» **Work required**:
Once you find the line containing "Viewport: 1568px width, 603px height." in the data below, copy it and each following line exactly, up to and including the line containing "Given: Click the", and nothing else.

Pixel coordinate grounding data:
- - - -
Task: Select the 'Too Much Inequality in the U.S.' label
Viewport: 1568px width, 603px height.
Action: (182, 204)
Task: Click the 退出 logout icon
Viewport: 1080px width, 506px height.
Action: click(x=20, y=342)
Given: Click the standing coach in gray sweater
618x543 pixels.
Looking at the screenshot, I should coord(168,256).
- - - -
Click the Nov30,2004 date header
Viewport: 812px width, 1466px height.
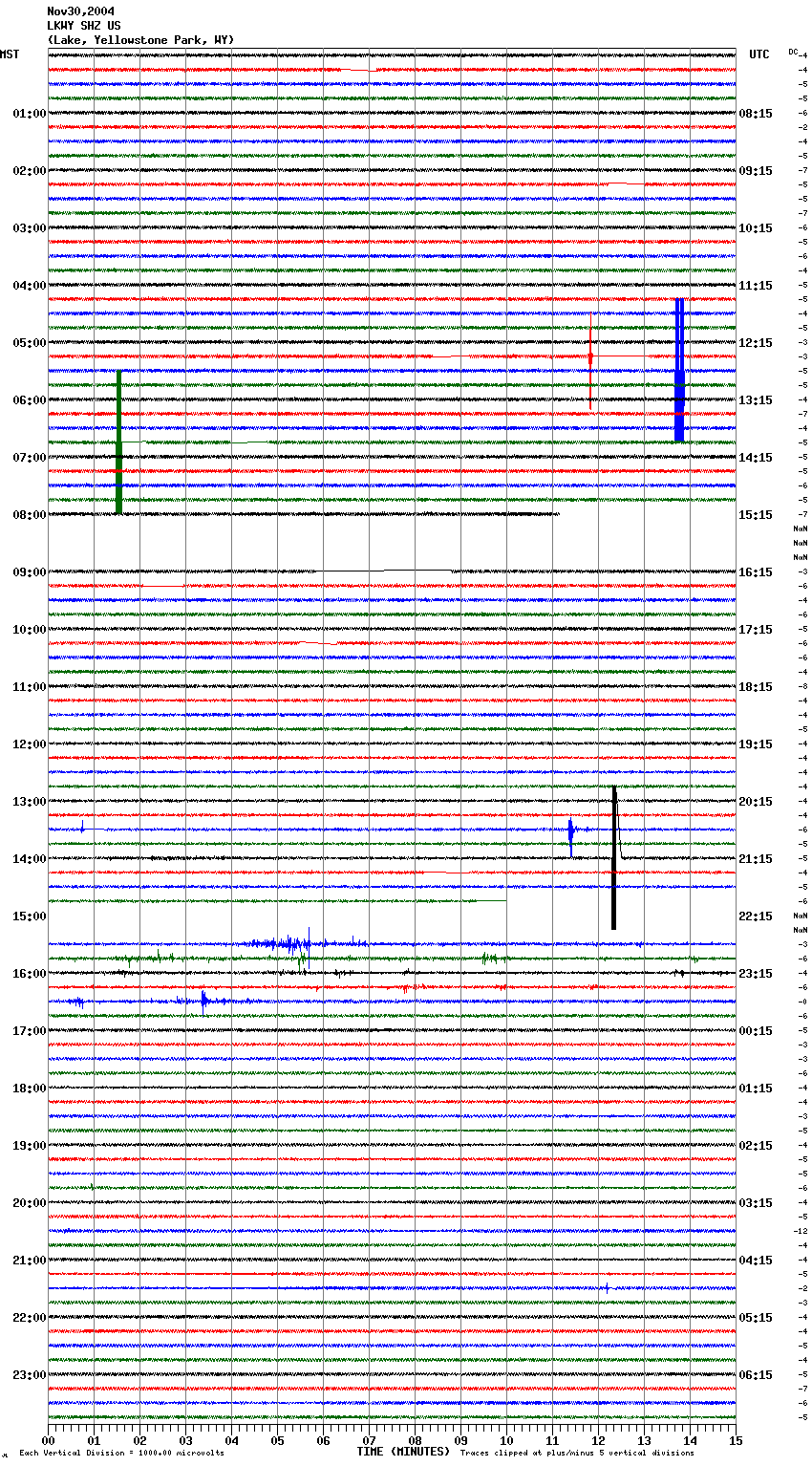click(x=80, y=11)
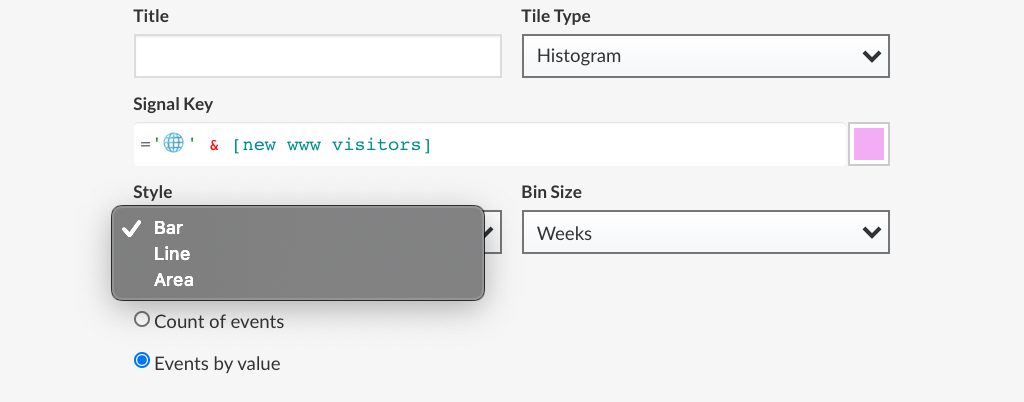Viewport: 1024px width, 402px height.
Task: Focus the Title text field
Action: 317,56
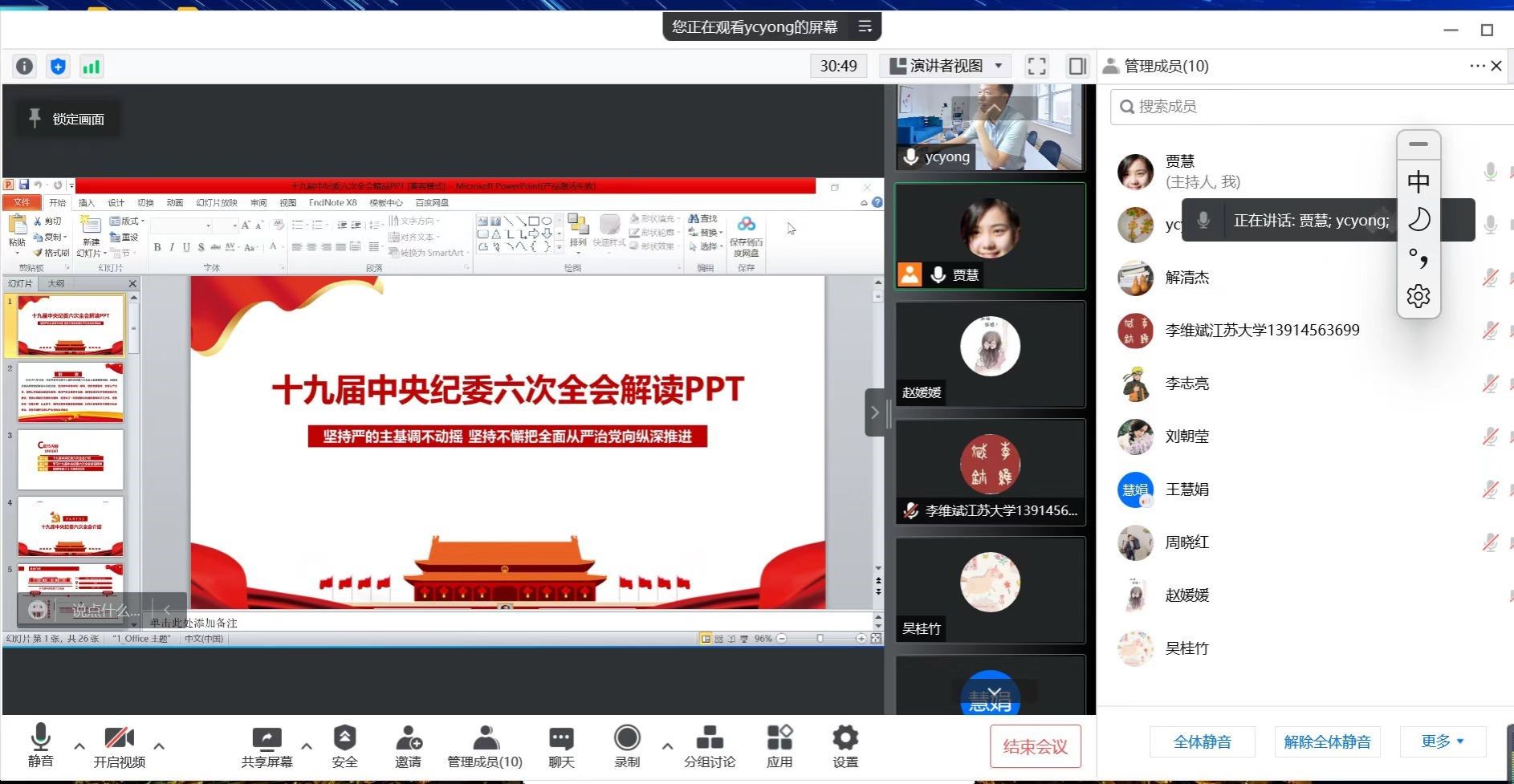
- - - -
» **Exercise output**:
Viewport: 1568px width, 603px height.
Action: (182, 204)
Task: Click the 退出 logout icon
Viewport: 1080px width, 506px height.
Action: click(x=20, y=342)
Given: Click the standing coach in gray sweater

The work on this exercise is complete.